How the 1918 Flu Pandemic changed history, improved women’s rights and saved my life

What do modern public health, the World health Organization, women’s rights, Edward Cullen and myself have in common?

All, in part, owe their very existence to the 1918 flu pandemic.

In the midst of this crisis, there is much talk about what the ‘new normal’ will look like. Will we count down the days until our old normalcy returns or will we adapt to a new life? I have found myself alternately resisting a new existence and planning how I can modify my everyday life to, well, have a life.

It made me wonder how and what changed following the flu pandemic of 1918 and if any of those changes remain today?

Seattle Police in 1918: Source National Archive

Worldwide in the early 20th century there was no real organized healthcare. Most doctors worked for themselves or in hospitals that were funded by religions and charities. Many people had no access to healthcare at all. Public health at the time was warped by the practice of eugenics: “the study of how to arrange reproduction within a human population to increase the occurrence of heritable characteristics regarded as desirable.”

At the time, it was common to believe that workers and the poor were somehow inferior and that inferiority predisposed them to disease. Society’s elite never took into account that the reason for illness may have been due to the poor’s living and working conditions and lack of a proper diet. They merely took steps to stay away from the less privileged among them, as depicted by Jack and Rose of the Titanic movie.
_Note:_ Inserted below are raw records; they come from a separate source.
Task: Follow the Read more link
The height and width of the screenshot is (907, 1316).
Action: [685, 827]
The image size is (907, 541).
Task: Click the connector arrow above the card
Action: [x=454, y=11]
The 1918 flu showed health officials that it was illogical to blame an individual for catching an infectious disease. In the 1920’s many world governments embraced free healthcare for all. The US took a different path with employer-based insurance, but also took steps to make healthcare more available.

Originally known as the Office international d’hygiène publique (OIHP), the World Health Organization was created, in part, as a response to World War I and the 1918 pandemic. Since contagion has no borders, it was internationally recognized there needed to be coordination in public health. In 1920 the League of Nations was formed which oversaw several agencies – one being the Health Organisation, which was a precursor to the modern organization.  

The 1918 flu, coupled with wartime conditions, made the virus disproportionally effect young men. These two factors created a shortage in labor, giving women a new and crucial role in the workforce. They were taking jobs outside the home in never seen before numbers, and by 1920 women made up 21% of all employed people in the United States. Without the 1918 flu women would not have moved into roles traditionally held by men and would have had less economic power. That power led to the founding of the National Federation of Business and Professional Women’s Club, the ratification of the 19th Amendment and eventually the first female Governor, Nellie Tayloe Ross of Wyoming.

Nelly Tayloe Ross

Of less importance, but possibly good for a game of trivia, is this little nugget of pop culture. About the time of the 2009 H1N1 pandemic, the popular Twilight book series was being released. One of the main characters, Edward Cullen, was dying of the 1918 virus when his adoptive father Carlisle transformed him into a vampire to prevent him from dying.

Lastly, I might not exist if not for the pandemic. In 1918 my grandfather, George Clark, was on his way to France to fight in WWI abroad the USS Von Steuben. Rather than sleep below deck with his fellow soldiers, he made the fortuitous decision to stay outside on the deck for the journey. Apparently “she weathered a severe storm and suffered an outbreak of influenza on board that took nearly three-dozen lives.”

Not only did my grandfather escape the flu, but his unit was so depleted he was dispersed to another unit and never saw combat. Lucky for me!

Melissa’s Grandfather

So, what long term effects will this latest crisis have for us? Studies show that people change in changing times. One study by Luka Lucic, a Pratt Institute psychologist, showed that people who survived the Sarajevo siege had a “super heightened sense of spatial awareness.” This lifelong skill came from evading bullets and bombs while living through the crisis. SARS and MERS increased focus on hygiene, diet and news consumption. Negative experiences with interesting outcomes.

My hope for this latest pandemic is that we come out of it changing our relationship with the animals with which we share the planet. 335 diseases emerged between 1960 and 2004, at least 60% of which came from animals.  Shrinking habitats, along with densely populated human development, add to the risk of diseases making their way from animals to humans. When we disrupt ecosystems, animals, like rats and bats who are common disease vectors, tend to be the hardiest survivors. The more we disturb these habitats, the more often we may find ourselves in this position. Human health research must take into account the effect we are having on habitat and biodiversity. Education on husbandry and hygiene is key for hunters, loggers, farmers, ranchers, market traders and the consumer if we are to make a change. I hope we can make this change before something and more deadly emerges yet again.